Rosalyne et moi on fait la queue chez la toubibe dans le but de reconquérir notre virginitude.
Devant et derrière nous , des silhouettes, des ombres Un de nos frères passe devant elle, quelle surprise il s’est un peu arrangé, le sourire n’est plus celui
de Fernandel, la posture est droite, le geste élégamment désinvolte, est-ce le comportement ou la chirurgie esthétique ?
Il s’éloigne sans rien expliquer, à présent voici l’homme que j’avais vu s’inscrire sur l’écran de télévision un jour de noir et blanc à l’émission « Messieurs les jurés », il défendait un homosexuel, il s’appelait Mathieu, il était journaliste, avait des cheveux bruns et bouclés en désordre tout cela dans un nuage de fumée blanche.
Rosalyne me dit je n'ai pas confiance en lui, tu sais!
Ah cette fumée blanche qui masque et dévoile un peu de charnelle incarnation !
On s'en fout, on ne veux rien savoir de ces messieurs.

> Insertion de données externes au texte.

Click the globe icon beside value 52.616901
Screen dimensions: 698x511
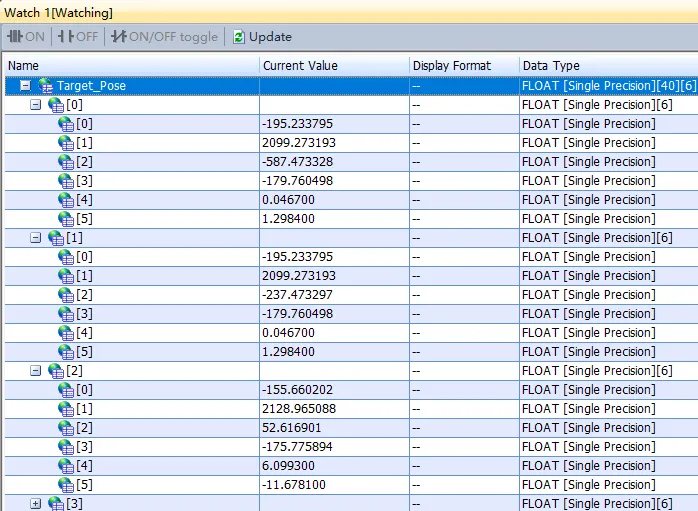(x=66, y=428)
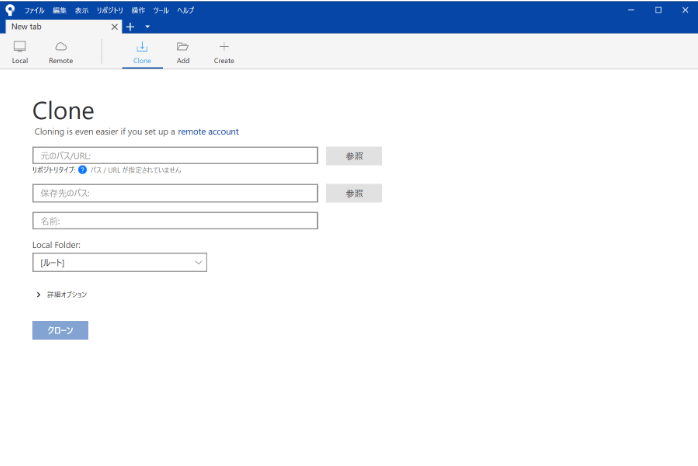Click the クローン button
Viewport: 698px width, 466px height.
pyautogui.click(x=60, y=330)
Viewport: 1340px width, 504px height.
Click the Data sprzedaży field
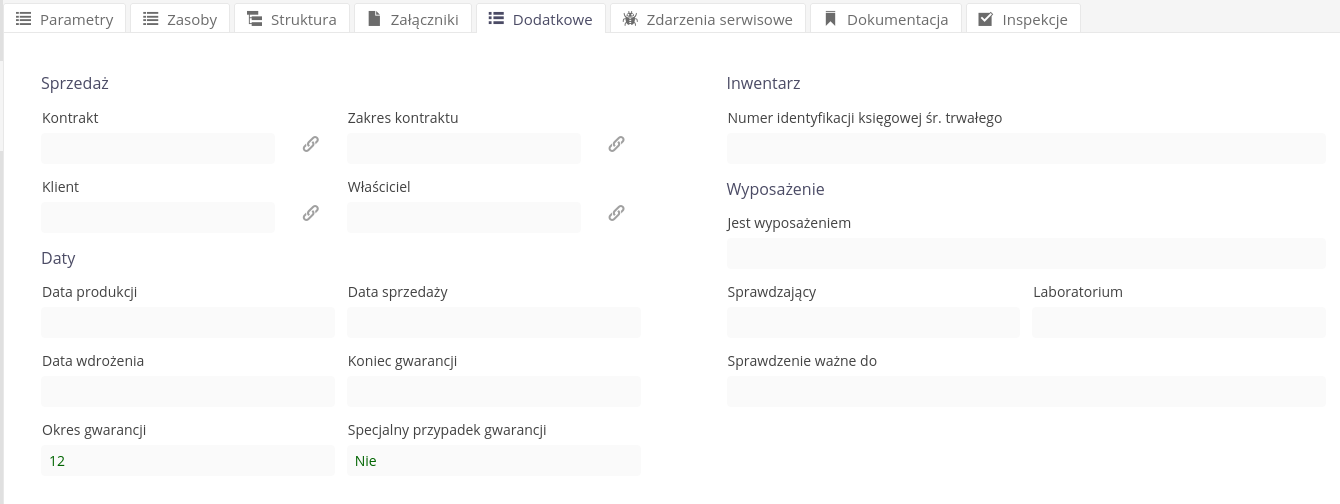(x=494, y=322)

On veut reconquérir notre virginitude.
on sait ce qu'on veut le programme est précis; pas de » j’ai du malêtre, jsuis angustiée je comprends plus rien à lavis…"
Nous entrons dans une salle à décor de plantes vertes de type cactées. Des magazines culturels illustrés en couleur traînent sur la table basse, nul ne s’en
préoccupe. La salle d’attente d’ Alix Krautt, une psychothérapeute chez qui tous les névrosés bien informés font la queue en ce moment, moi comme les autres et elle qui a bien voulu
m'accompagner.
je les visite tous et je fais des comparaisons. Laquelle me fera conquérir cette virginitude après quoi j’aspire comme dans une paille plantée dans un verre vide ?
Nous ne voyons pas leurs visages, tous sont penchés sur leurs médicaments : ils ont déjà reçu des traitements médicaux nombreux et variés. Indiscrète, on les écoute parler de leurs remèdes homéopathiques, des gélules de diverses couleurs et des comprimés.
Toutes les cinq minutes, l’un d’eux vérifie la mollesse des gélules qui trempent dans une cuvette remplie d’eau. Je reconnais ces gélules c’est du Carbosylane rouge et noir ; et puis voilà le Cleareasil, les Pall Mall si grandes et blanches, les Cachoubes ronds couleur « Bois de rose » et hérissées de petites pointes au doigt.
« Des Pall Mall dans l’eau ! Si ce n’est pas une honte ! »
« Je ne peux pas les avaler sinon je m’étrangle, geint le patient d’une toute petite voix.
« Alonso Kiskazy ; me répond-il découvrant des dents trop parfaites. Toréador, j’ai perdu mon emploi.
- Moi c’est Rosalyne Geole. Je suis là pour... présente-toi chuchote-t-elle ne sois pas timide.
J'ouvre la bouche et, c'est comme les rêves aucun son n'en sort.
Ce patient a suffisamment perdu la tête pour confondre des cigarettes et des médicaments.
Enfin l’un de ces hommes se lève, brun et trapu, cette fois, et fait remarquer que ces médicaments vont être inutilisables, l’eau c’est très corrosif, la preuve : les falaises qui s’effritent. Un autre me dit qu’il a acheté pour mille euros de médicaments encore remboursables et qu’il s’apprête à les congeler pour qu’ils servent encore quand ce sera hors de prix.
« Bandes d’hypocondriaques ! » me dis-je en moi-même ; mais à haute voix, diplomatiquement je feins de les approuver.
Rosy hoche la tête : « Il ne faut pas recongeler ce qui l’a été une fois déjà » c’est d’un philosophe d’antan.
Soucieuse d’élever le débat et de le pousser à son paroxysme, je poursuis : « On ne peut pas se recongeler deux fois. Si tu te réveille après ton sommeil de mort que tu as eu la chance que ton fils unique t’ai congelé et l’autre chance que le corps médical ait été plus que scientifique, alors ne meurs plus ; si c’était le cas, tu n’aurais pas une troisième chance…
« Objection, votre honneur !dit l'Alonso faiblement, on peut congeler deux fois mais pas dans le même frigo. »
- Mon honneur, justement c’est ce que je voudrais retrouver…
A ce moment, je disparaîs spectatrice de Rosalyne qui continue seule à jouer.
C'est normal, je m'évanouis très vite dans la plupart des situations et elle prend le relai.